4. En premier lieu, aux termes de l'article 49 du décret du 30 décembre 1993 relatif aux déclarations de nationalité, aux décisions de naturalisation, de réintégration, de perte, de déchéance et de retrait de la nationalité française : " Toute décision déclarant irrecevable, ajournant ou rejetant une demande de naturalisation ou de réintégration dans la nationalité française prise en application du présent décret est motivée conformément à l'article 27 " du code civil. La décision attaquée vise les articles 45 et 48 du décret du 30 décembre 1993 et mentionne les circonstances de faits propres à la situation de la postulante. Ainsi cette décision comporte, avec suffisamment de précision, l'énoncé des considérations de droit et de fait sur lesquelles elle est fondée. Par suite, elle est suffisamment motivée et satisfait aux exigences de l'article 27 du code civil.

5. En deuxième lieu, il ressort des pièces du dossier, produites par le ministre de l'intérieur, et n'est pas contesté, qu'à la date de la décision attaquée Mme A exerçait son activité professionnelle sous couvert d'un contrat à durée indéterminée à temps partiel, à hauteur de 20 heures hebdomadaires, depuis le 1er septembre 2016, en qualité de serveuse, et que ses revenus s'élevaient, au titre des années 2019 à 2017, respectivement à 9 278,52 euros, 9 072 euros et 8 733,51 euros. Ainsi, Mme A ne contredit pas sérieusement le motif de la décision attaquée en soutenant qu'elle vit de son travail et qu'elle a réussi par le travail et par ses formations diverses, et en produisant diverses attestations de suivi de formations en 2007, 2010 et 2011. Dans ces conditions, le ministre a pu, eu égard au large pouvoir d'appréciation dont il dispose pour apprécier l'opportunité d'accorder la nationalité française à la ressortissante étrangère qui la sollicite, ajourner la demande de naturalisation de Mme A pour le motif mentionné ci-dessus sans commettre d'erreur manifeste d'appréciation.
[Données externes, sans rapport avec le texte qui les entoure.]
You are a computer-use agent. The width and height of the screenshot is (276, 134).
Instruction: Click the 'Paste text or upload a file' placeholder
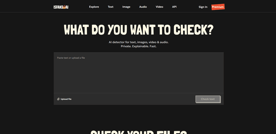click(71, 58)
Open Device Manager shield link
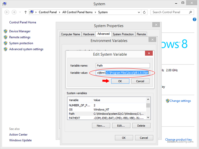 (x=20, y=31)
6. En troisième et dernier lieu, les circonstances selon lesquelles Mme A est rentrée régulièrement en France munie d'un visa, n'a jamais souhaité se maintenir sans régulariser sa situation, n'est pas connue des forces de l'ordre, est bien intégrée socialement et maîtrise parfaitement l'histoire et la langue françaises, sont sans incidence sur la légalité de la décision attaquée, eu égard au motif sur lequel elle se fonde.
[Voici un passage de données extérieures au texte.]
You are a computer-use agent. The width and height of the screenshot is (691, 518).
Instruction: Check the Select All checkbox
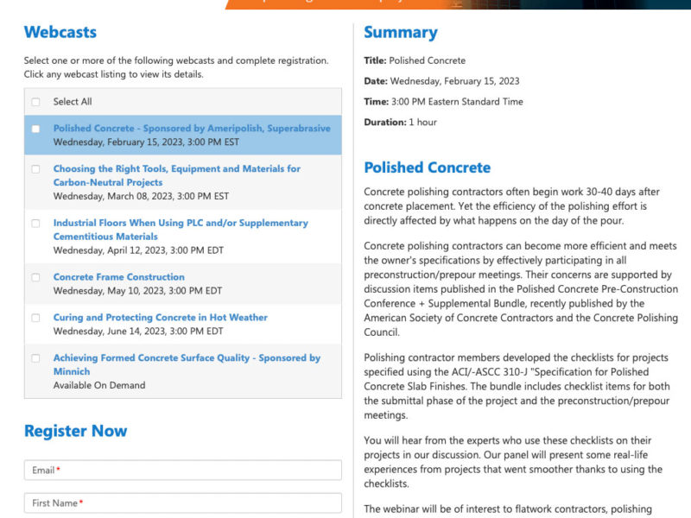pos(36,102)
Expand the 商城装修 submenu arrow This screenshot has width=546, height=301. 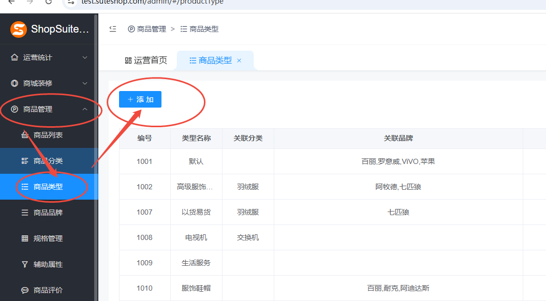(x=85, y=83)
7. Il résulte de tout ce qui précède que la requête de Mme A ne peut qu'être rejetée, en toutes ses conclusions.

D E C I D E :

Article 1er : La requête de Mme A est rejetée.

Article 2': Le présent jugement sera notifié à Mme B A et au ministre de l'intérieur et des outre-mer.
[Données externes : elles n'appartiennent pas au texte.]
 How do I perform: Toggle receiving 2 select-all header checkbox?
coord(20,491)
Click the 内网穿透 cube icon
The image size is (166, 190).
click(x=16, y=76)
Délibéré après l'audience du 11 avril 2024, à laquelle siégeaient :

Mme Béria-Guillaumie, présidente,

M. Hannoyer, premier conseiller,

Mme Baufumé, première conseillère.

Rendu public par mise à disposition au greffe le 7 mai 2024.

Le rapporteur,

R. HANNOYERLa présidente,

M. BÉRIA-GUILLAUMIE

La greffière,

B. GAUTIER

La République mande et ordonne au ministre de l'intérieur et des outre-mer en ce qui le concerne ou à tous commissaires de justice à ce requis en ce qui concerne les voies de droit commun contre les parties privées, de pourvoir à l'exécution de la présente décision.